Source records
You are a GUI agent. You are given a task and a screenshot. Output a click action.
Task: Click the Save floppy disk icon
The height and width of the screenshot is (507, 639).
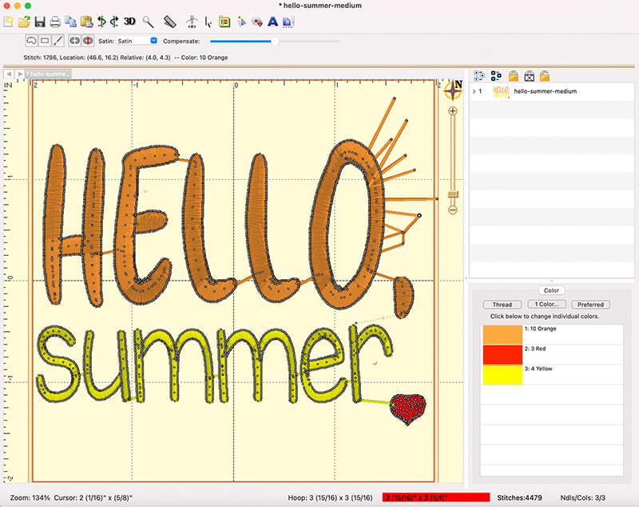click(x=40, y=22)
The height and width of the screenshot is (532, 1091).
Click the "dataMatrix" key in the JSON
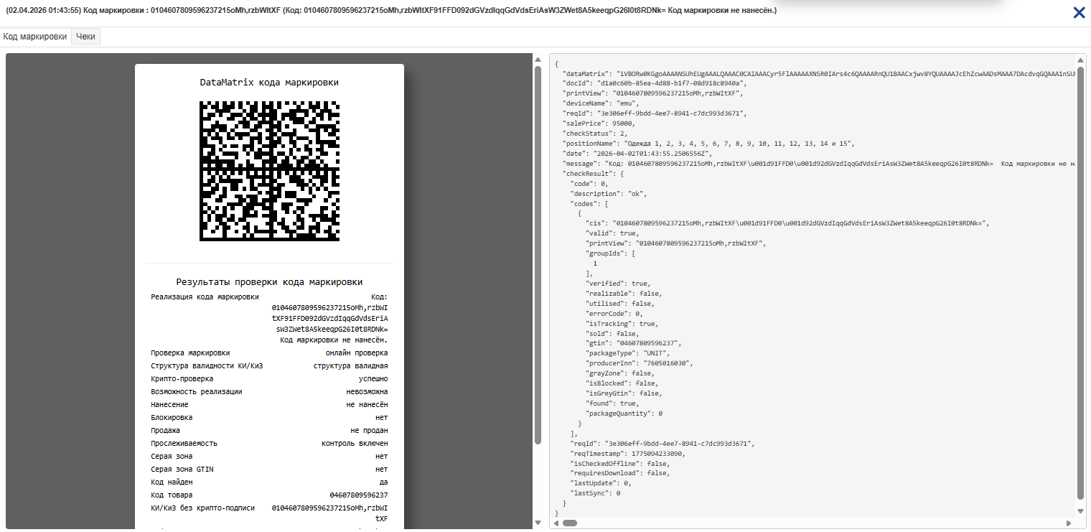pos(586,73)
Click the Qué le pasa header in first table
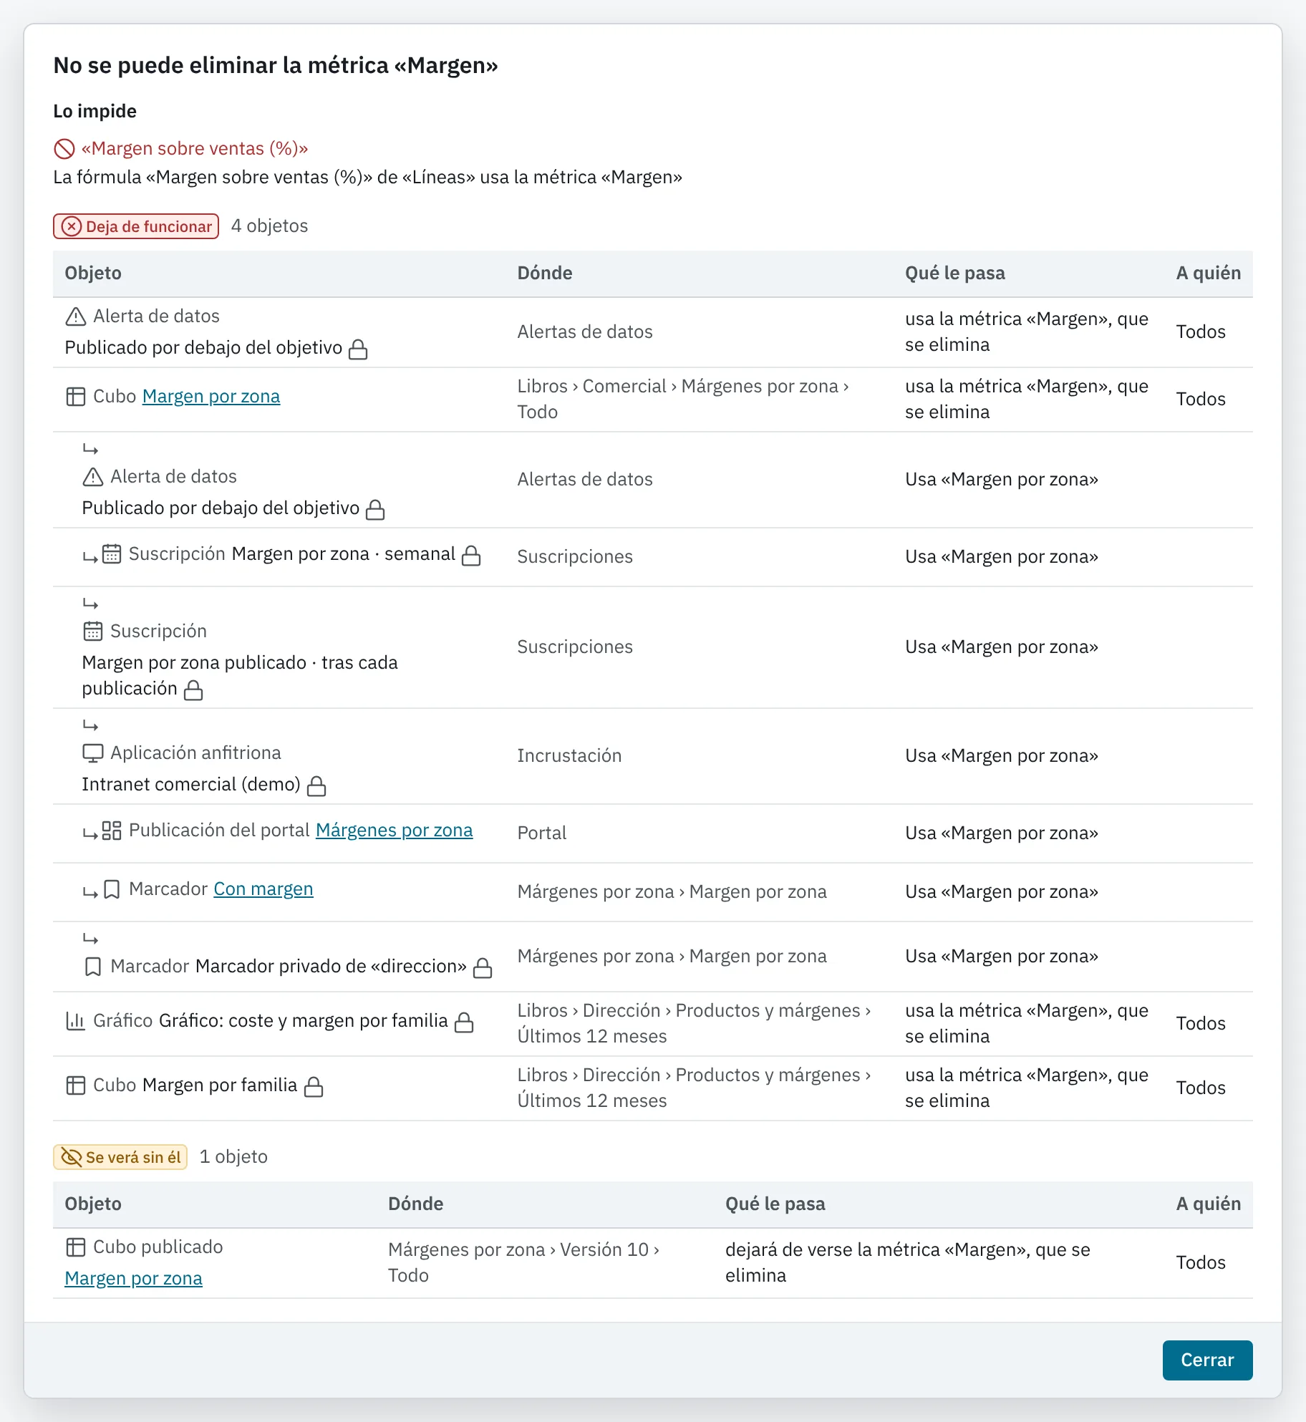1306x1422 pixels. (954, 273)
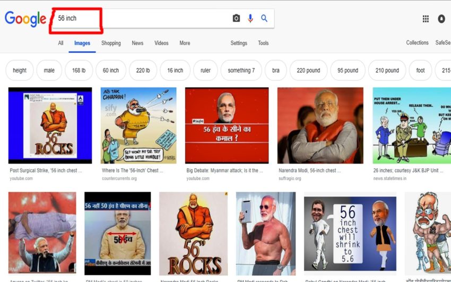This screenshot has height=282, width=451.
Task: Open the Settings menu
Action: (239, 43)
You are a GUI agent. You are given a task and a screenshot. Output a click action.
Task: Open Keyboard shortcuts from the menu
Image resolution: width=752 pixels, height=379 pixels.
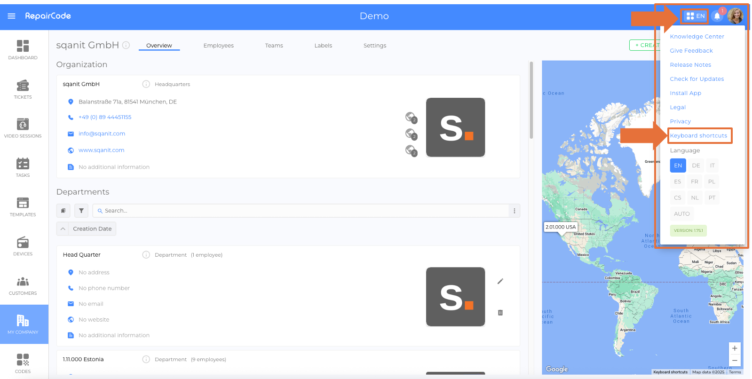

_How to complete this task_:
Each entry above should be printed again word for word, with any picture dropped.

_Solution below_:
You are a GUI agent. You are given a task and a screenshot. Output a click action.
Task: Click the Save floppy disk icon
The height and width of the screenshot is (507, 639).
click(x=40, y=22)
The height and width of the screenshot is (532, 1091).
Click the "dataMatrix" key in the JSON
pos(586,73)
Click the Qué le pasa header in first table
1306x1422 pixels. (954, 273)
This screenshot has height=282, width=451.
Task: Open the Settings menu
Action: (239, 43)
You are a GUI agent. You are given a task and a screenshot. Output a click action.
Task: Open Keyboard shortcuts from the menu
Image resolution: width=752 pixels, height=379 pixels.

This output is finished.